To better define what constitutes the most effective proppant for a particular application, field cases will be presented that focus on the impact of proppant selection in a number of wells completed in various shale formations. The analysis will examine the production history associated with a variety of proppant choices. In an effort to better understand the production results, a series of lab tests will be performed on the proppants utilized in the field cases. These tests will attempt to establish how these factors (such as proppant fines, cyclic stress, embedment, proppant flowback, and scaling) could be used to explain and support the results of the field cases.
This paper reviews a number of fracturing treatments performed in three active areas in the United States; the Fayetteville Shale in Arkansas, the Bakken Shale in North Dakota, and the Haynesville Shale in north Louisiana. Reservoir characteristics, proppant type, and post fracture treatment production results were examined in each area. The proppants compared in this study were routinely utilized in the three areas.

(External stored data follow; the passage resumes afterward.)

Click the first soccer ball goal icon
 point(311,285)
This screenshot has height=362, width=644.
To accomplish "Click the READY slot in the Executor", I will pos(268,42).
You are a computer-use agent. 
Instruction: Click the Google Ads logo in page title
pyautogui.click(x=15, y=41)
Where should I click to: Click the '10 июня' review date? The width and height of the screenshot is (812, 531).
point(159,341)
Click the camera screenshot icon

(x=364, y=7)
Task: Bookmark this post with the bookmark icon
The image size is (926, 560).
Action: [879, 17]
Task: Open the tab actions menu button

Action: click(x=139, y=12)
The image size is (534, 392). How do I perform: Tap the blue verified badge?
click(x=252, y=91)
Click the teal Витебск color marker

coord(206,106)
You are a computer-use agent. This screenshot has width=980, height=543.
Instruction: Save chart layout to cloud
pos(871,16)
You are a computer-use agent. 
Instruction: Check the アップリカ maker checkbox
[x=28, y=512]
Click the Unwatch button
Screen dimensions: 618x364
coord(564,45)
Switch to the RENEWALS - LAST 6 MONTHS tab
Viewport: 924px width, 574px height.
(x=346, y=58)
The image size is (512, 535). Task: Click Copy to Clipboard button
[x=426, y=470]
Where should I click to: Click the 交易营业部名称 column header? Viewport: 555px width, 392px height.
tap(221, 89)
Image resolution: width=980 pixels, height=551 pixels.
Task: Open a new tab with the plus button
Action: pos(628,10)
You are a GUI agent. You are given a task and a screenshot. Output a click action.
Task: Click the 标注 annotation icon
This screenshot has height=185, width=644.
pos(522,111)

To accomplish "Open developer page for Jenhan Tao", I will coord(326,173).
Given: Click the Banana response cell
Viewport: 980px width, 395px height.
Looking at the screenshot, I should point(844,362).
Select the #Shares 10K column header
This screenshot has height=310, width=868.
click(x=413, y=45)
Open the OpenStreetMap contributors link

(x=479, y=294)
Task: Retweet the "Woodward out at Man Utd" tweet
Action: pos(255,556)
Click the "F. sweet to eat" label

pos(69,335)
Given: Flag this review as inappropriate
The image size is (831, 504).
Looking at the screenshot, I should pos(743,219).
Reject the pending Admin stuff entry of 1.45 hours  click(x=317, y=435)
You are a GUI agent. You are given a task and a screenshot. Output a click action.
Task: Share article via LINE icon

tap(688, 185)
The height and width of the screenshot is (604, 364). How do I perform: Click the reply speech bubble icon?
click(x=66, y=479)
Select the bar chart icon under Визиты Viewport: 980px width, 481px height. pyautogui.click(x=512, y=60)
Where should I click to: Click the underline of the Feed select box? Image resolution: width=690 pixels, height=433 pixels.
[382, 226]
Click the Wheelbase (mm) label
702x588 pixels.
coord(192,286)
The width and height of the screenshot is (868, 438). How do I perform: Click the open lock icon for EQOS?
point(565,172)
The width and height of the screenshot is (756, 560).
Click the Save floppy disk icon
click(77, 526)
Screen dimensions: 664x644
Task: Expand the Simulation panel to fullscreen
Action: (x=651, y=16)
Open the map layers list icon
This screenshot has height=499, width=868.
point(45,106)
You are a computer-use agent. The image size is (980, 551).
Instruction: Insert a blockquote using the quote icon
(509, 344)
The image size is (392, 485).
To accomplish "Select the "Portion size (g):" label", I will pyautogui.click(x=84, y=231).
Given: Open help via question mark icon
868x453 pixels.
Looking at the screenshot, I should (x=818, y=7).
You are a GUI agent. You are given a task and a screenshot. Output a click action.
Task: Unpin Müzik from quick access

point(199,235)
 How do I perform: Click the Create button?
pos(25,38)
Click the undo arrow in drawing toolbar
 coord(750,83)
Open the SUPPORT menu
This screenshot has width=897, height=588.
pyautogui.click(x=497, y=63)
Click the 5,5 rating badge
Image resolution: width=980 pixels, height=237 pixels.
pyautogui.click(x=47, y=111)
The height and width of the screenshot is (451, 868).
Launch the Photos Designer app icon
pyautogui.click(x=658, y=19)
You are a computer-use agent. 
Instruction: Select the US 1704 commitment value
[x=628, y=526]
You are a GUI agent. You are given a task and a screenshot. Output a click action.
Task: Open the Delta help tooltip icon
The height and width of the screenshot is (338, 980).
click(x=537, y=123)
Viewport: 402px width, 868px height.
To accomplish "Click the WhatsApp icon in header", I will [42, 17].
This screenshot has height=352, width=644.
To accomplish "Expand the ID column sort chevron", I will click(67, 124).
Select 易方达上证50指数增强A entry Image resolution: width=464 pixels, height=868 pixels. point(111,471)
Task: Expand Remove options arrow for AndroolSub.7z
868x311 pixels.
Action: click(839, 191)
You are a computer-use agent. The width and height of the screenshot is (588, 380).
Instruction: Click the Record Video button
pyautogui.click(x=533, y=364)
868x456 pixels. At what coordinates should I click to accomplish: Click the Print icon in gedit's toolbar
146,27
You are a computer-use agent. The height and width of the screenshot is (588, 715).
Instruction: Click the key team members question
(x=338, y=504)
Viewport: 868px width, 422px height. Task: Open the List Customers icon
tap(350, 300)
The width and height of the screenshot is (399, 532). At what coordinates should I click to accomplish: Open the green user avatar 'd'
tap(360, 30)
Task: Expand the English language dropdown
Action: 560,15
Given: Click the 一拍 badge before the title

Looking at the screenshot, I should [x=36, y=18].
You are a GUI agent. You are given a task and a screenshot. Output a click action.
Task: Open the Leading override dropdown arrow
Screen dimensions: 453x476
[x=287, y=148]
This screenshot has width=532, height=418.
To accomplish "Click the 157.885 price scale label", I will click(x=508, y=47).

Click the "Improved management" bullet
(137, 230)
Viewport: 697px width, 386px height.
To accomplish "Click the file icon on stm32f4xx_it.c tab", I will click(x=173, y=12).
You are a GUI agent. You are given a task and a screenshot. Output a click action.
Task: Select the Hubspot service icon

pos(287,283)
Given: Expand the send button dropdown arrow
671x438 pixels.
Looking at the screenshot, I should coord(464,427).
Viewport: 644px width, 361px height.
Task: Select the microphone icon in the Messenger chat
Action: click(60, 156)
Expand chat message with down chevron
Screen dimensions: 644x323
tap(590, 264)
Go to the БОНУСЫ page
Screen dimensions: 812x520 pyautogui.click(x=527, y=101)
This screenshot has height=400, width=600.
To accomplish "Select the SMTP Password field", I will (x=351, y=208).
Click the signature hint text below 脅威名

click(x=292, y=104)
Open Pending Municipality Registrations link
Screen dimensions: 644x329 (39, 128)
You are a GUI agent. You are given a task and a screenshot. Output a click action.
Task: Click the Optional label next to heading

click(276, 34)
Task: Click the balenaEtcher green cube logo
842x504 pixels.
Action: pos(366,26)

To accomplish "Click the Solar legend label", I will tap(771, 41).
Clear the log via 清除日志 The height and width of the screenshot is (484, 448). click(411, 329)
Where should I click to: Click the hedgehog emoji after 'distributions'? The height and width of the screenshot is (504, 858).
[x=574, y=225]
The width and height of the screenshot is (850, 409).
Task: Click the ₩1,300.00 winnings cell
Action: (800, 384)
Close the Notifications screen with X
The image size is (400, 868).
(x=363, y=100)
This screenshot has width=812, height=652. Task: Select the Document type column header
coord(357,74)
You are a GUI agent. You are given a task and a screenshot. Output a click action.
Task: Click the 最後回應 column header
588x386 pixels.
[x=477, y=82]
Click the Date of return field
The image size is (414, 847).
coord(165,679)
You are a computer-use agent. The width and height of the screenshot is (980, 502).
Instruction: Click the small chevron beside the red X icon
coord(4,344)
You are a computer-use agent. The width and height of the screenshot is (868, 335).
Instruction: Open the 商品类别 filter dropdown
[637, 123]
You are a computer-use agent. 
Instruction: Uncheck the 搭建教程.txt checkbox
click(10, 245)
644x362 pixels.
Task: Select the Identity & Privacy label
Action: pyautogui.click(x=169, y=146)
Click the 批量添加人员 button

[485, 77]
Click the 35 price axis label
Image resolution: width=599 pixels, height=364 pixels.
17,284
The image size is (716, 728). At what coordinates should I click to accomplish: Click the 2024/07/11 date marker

They are, in the Fayetteville, uncoated frac sand (UFS) and curable resin coated sand (CRCS); in the Bakken, uncoated frac sand, lightweight ceramic (LWC), and curable resin coated sand; and in the Haynesville, lightweight ceramic and curable resin coated sand.
The hypothesis of this study is that due to the reservoir and formation characteristics in the three areas, CRCS with its grain-tograin bonding technology should provide higher downhole fracture conductivity (FC) leading to increased post fracture treatment well production.